写真

   

 屋上からは町がよく見渡せた。


「屋上好きな奴が居て、よく寝てたな、此処へ来て」


 横で手すりに寄りかかり、同じ珈琲を飲んでいる眉村が言う。

 その目は眼下に広がる夕暮れの町を見下ろしていた。


「元気な奴って、隙があれば寝てるよな」


「そうですね。

 自分はあまり熟睡出来ないたちなので、そういうの、わかりませんが」


 そう言うと、彼は嗤い、

「悪い夢を見るからだろ」

と言う。


「……佐々木明路は居ませんでしたよ」


「卒業アルバムにか?

 居るわけがない。


 彼女は事件のあと、留学してそれきりだ。

 大学もあっちだったから、この辺りで何を調べてもわからないよ、服部怜」


「その彼女が、何故、帰国して、日本で警察に?」


「どうしても、調べたいことでもあったんじゃないかなあ」

 いつものすっとぼけた調子で眉村は答える。


「キャリアにもならずに、一警察官として、地道にコツコツやってきたようだよ」


 いや、あの態度を見て、地道にコツコツとか言われても、ピンと来ないが。 


「佐々木明路の入学式の写真。

 今の彼女とは別人でした。


 そして、何処を見ても、貴方は居ませんでした。

 明路たちの入学式の写真の何処にも。


 貴方は――


 誰なんですか?」


 眉村は振り向いて笑う。


「面白いな」

「はい?」


「君は真っ先に訊くだろうと思ったことを訊かない。

 やはり、悪い夢を見てるんだな」


 そんな言い方を眉村はした。


「写真を見たら、真っ先に目につくものがあったはずだ。

 問わないのは、最初からそれを知っていたからだ」


 手すりに背を預けた彼は、満足そうに笑う。


「こうして思い返してみると、学校生活って、なかなか楽しかったよ。

 だから、僕は今、此処に居る。


 君も楽しむといいよ。

 僕は君は嫌いじゃない。


 ……ま、顔と声と、名前が嫌いだが」


 それ、ほとんど、全部じゃないだろうか、と思いながら、眉村が軽く手を上げ、いつもの人なつこい笑顔で去って行くのを見送った。

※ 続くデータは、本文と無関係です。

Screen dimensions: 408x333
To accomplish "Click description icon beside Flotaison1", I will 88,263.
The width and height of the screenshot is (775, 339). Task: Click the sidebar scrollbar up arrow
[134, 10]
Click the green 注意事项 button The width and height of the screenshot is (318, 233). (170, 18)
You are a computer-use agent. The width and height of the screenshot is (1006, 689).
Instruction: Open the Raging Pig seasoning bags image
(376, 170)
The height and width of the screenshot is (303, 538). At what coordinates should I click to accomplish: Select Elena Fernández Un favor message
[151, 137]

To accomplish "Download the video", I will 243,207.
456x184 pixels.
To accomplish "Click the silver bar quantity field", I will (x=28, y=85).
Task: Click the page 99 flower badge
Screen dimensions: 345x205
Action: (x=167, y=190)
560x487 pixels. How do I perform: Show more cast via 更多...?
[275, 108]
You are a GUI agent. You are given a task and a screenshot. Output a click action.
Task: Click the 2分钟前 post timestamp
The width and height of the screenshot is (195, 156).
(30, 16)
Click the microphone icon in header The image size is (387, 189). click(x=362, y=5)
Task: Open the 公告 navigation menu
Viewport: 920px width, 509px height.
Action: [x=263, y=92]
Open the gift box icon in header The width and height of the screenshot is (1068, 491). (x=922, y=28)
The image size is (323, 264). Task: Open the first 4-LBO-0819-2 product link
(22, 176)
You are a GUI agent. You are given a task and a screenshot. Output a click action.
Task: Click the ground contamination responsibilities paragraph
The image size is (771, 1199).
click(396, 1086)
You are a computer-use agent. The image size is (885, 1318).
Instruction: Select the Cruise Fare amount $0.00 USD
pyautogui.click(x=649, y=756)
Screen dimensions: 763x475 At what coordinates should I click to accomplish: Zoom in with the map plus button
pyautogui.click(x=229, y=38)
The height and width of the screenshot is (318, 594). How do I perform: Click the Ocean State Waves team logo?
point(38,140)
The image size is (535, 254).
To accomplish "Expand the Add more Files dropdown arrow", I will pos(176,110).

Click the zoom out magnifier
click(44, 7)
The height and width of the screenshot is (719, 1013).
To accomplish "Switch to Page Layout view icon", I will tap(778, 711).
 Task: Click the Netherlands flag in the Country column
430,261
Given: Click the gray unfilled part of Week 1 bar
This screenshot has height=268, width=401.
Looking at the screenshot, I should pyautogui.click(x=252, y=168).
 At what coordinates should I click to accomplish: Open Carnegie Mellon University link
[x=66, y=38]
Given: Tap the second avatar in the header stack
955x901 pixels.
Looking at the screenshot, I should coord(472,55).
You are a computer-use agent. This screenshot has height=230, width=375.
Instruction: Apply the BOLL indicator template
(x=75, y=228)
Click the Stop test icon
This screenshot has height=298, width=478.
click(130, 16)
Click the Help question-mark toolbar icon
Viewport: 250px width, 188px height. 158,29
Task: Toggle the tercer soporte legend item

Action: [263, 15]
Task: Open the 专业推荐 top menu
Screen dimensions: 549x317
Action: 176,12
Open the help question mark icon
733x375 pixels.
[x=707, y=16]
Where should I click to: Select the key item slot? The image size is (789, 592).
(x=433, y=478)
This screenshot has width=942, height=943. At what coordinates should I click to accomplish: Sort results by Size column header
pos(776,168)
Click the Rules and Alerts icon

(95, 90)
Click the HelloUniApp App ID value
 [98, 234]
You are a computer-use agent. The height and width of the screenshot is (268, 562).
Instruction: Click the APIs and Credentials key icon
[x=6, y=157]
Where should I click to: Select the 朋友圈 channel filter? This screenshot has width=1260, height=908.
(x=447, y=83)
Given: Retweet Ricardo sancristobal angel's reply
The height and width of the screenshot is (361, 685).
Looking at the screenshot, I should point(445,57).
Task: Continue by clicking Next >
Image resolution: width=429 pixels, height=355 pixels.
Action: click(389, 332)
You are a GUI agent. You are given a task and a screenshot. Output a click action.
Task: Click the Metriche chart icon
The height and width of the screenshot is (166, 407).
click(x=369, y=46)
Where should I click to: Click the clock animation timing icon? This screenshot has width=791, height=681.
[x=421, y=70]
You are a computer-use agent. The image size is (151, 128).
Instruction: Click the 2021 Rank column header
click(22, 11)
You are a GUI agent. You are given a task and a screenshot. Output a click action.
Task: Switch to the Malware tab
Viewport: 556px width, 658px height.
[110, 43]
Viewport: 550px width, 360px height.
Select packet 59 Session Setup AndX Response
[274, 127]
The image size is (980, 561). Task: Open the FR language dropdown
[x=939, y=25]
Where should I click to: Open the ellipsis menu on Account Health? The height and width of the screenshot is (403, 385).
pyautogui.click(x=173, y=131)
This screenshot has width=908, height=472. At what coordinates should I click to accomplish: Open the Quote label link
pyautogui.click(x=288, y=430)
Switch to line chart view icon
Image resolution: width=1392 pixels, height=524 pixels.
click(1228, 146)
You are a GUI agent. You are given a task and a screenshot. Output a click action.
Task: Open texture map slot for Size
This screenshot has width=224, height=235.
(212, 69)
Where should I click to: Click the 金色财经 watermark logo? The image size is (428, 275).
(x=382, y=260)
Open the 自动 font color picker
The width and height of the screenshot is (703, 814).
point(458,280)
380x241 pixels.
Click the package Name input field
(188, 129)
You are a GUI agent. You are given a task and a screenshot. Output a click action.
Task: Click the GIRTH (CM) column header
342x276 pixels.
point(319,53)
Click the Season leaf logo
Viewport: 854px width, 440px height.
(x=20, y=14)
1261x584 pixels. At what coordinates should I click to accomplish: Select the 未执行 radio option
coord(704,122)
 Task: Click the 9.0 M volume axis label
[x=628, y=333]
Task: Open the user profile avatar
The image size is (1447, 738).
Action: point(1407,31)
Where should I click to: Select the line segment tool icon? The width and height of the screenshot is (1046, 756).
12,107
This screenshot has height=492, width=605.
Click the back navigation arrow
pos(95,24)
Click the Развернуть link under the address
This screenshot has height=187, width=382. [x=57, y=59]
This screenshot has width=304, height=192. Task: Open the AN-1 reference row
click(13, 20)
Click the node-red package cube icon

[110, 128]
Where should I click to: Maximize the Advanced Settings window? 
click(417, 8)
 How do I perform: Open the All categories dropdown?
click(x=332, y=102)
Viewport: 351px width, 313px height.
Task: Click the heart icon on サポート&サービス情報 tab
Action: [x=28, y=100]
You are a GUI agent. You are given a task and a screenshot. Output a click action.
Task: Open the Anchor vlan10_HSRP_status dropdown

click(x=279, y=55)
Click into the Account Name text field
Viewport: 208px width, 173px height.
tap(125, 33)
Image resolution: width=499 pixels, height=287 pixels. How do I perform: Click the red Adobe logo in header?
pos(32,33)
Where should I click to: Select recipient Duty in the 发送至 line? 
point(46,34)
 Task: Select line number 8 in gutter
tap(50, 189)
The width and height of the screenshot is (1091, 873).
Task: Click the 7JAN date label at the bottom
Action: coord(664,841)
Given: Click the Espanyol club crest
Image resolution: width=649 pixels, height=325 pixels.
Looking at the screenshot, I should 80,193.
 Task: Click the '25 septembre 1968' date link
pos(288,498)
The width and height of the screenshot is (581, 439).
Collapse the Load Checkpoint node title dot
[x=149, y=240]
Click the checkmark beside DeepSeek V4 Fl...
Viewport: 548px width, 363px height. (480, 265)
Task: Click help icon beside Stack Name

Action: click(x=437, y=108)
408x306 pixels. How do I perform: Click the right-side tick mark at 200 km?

 もう一度、手すりに向き直り、そこに縋って、町を見下ろす。


 眉村にもらった珈琲は底に少し残っていた。

 紙パックの中で揺れる感じでわかる。


 もうぬるくなっていることだろう。


 ずっと――


 悪い夢を見ている。


 でも、現実の日差しの方が強く、夢はすべてそれらに取り払われていた。


 今までは……。


 悪い夢が現実を覆って行く。

 それはきっと、自分の心がそれを許したからだ。


 その夢の方が、現実よりも、魅力的だからだ。

 そう、思い始めている。


 佐々木明路に出逢ってからは――。

 


『服部くんっ!』

 


 ダカラ


   記憶ヲ……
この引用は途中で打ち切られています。